De ese modo, cuando llegaba a casa de mi pareja o al lugar en el que fuese a darse el encuentro, me sentía excitado, con ganas y con la capacidad mental que necesitaba para mostrarme vigoroso y en forma. El caso es que me funcionaba. Gran parte de los encuentros sexuales eran muy satisfactorios para mis parejas y eso solo servía para apuntalar en mi mente que la rutina era perfecta.
Pero había una contrapartida o más bien dos. La primera era que a veces ese encuentro que yo había previsto en mi cabeza no ocurría o al menos mi pareja no tenía ganas. Las peores transformaciones, los momentos en los que me he convertido en un ser más que despreciable han llegado en esos momentos. Me enfadaba muchísimo, a veces lo demostraba de forma abierta y otras lo hacía a través de una actitud pasivo-agresiva muy hiriente. Llegué a insistir durante horas y recurrir demasiadas veces a la manipulación y al chantaje emocional.

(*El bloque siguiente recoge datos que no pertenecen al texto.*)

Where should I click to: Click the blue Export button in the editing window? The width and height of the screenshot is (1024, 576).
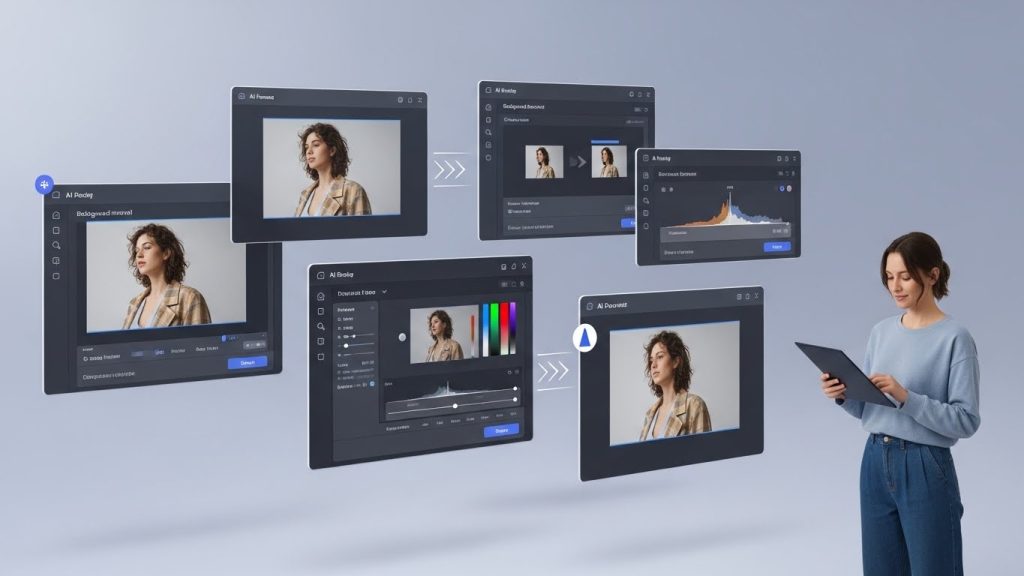pos(502,430)
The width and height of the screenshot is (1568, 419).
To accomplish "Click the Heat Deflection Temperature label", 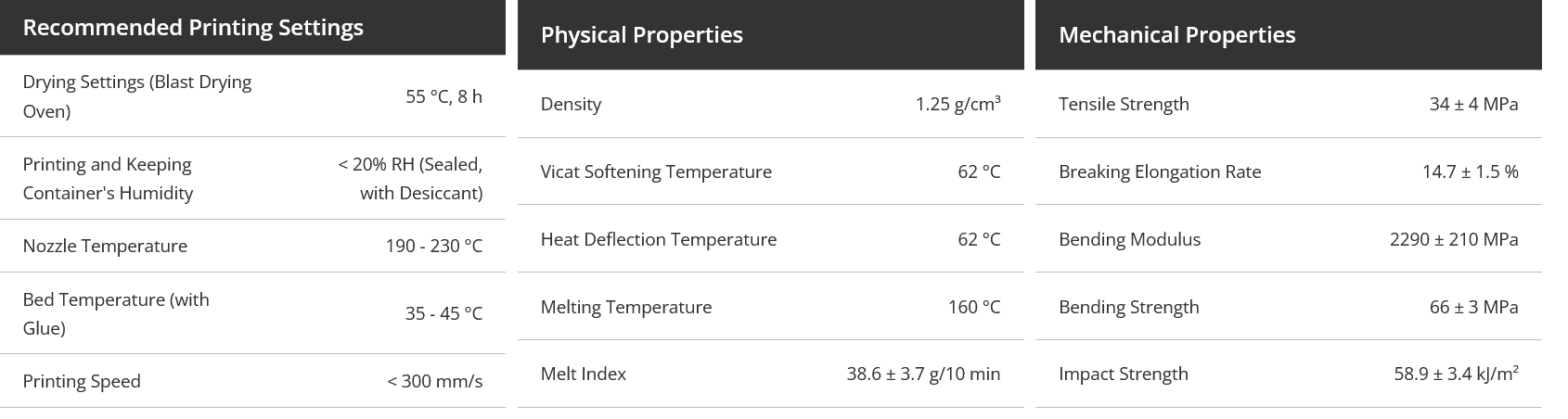I will [659, 239].
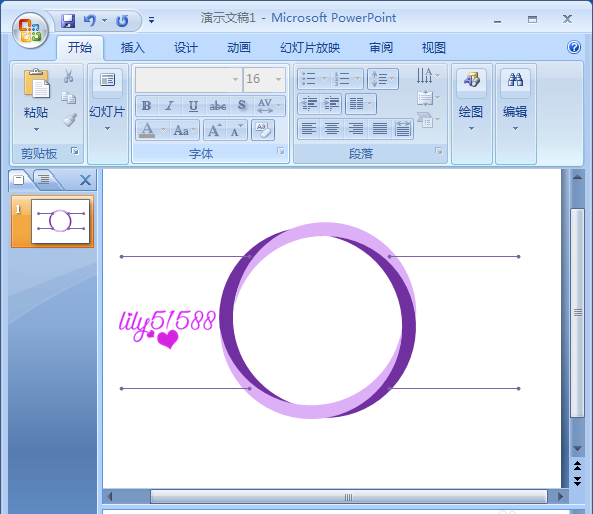Select the Cut scissors icon
The image size is (593, 514).
click(68, 76)
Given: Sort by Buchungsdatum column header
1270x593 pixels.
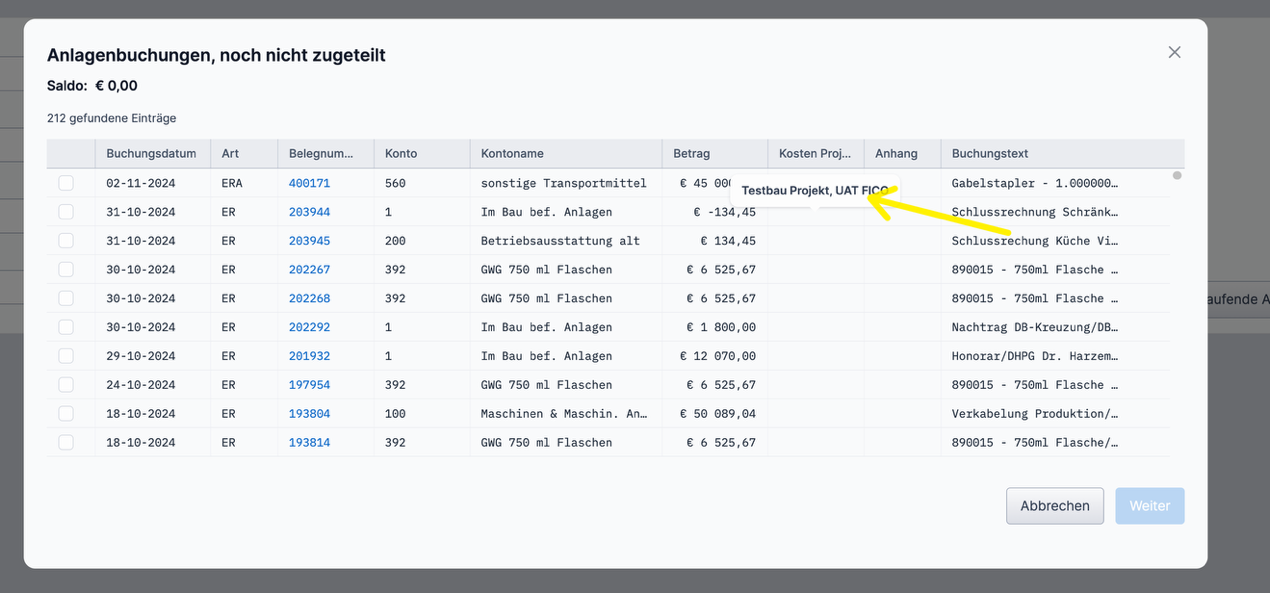Looking at the screenshot, I should (x=151, y=154).
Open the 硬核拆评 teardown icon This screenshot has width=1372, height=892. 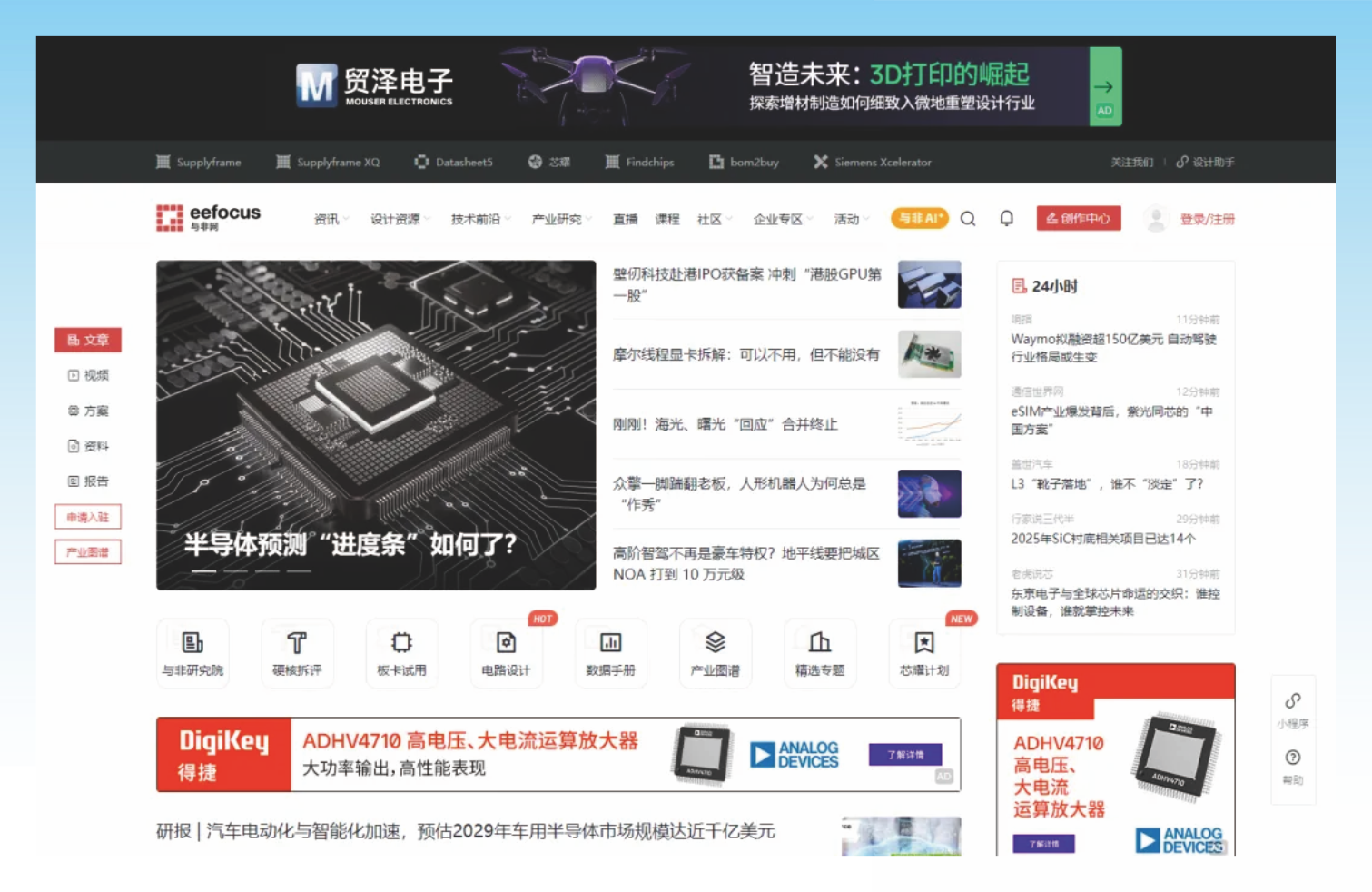pos(297,644)
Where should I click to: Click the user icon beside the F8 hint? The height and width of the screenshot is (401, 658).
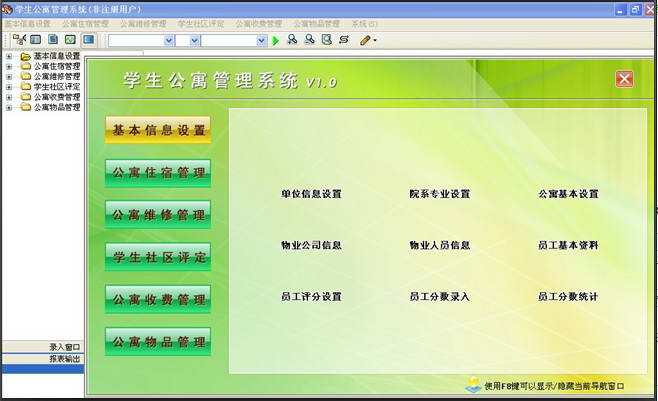473,385
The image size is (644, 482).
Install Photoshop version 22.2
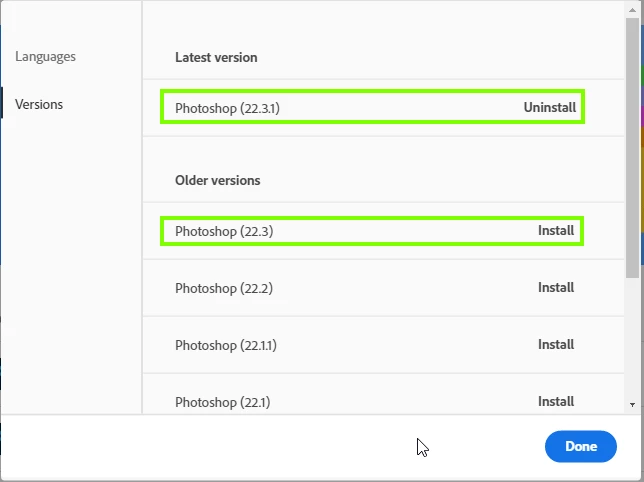coord(556,288)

Me había preparado para aquel encuentro sexual, había renunciado durante días a mi rutina más sagrada y ahora no iba a marcharme sin más, así que hacía todo lo posible por conseguir esa «recompensa» que me había ganado.
Si hay algo que odio de mi adicción a la pornografía es haberme hecho comportarme de ese modo tantas veces. Hice daño a las personas que más quería y a gente que me demostraba a diario que me quería a mí. Me comporté tan mal que me duele mucho reconocerlo y reconocerme en esas actitudes.
La segunda contrapartida llegaba al poco de terminar el encuentro sexual. Mi período de abstinencia había concluido y, aunque casi siempre eyaculaba junto a mi pareja, mi cerebro me decía que se abría de nuevo la veda para masturbarme en solitario. Así que lo hacía. Horas después de haberme acostado con alguien volvía a buscar algún sitio en el que seguir con el ciclo de PMO que había dejado de disfrutar durante tantos días.
Algunas veces me masturbaba en el baño o en otra habitación, pero he llegado a hacerlo con ellas durmiendo a mi lado.
El control que la adicción al porno ejercía en mí era total y absoluto y yo ni siquiera era consciente de ello. Cualquier rutina o cualquier hábito que quisiese incorporar en mi vida solo era posible si se compenetraba o tenía hueco entre mis ciclos de PMO y, si no lo era, se quedaba fuera o desaparecía después de pequeños intentos.
La cadena de la adicción funciona así, se introduce en todos y cada uno de los ámbitos de tu vida y no solo no eres consciente, sino que puedes llegar a verlo como un simple rasgo de personalidad.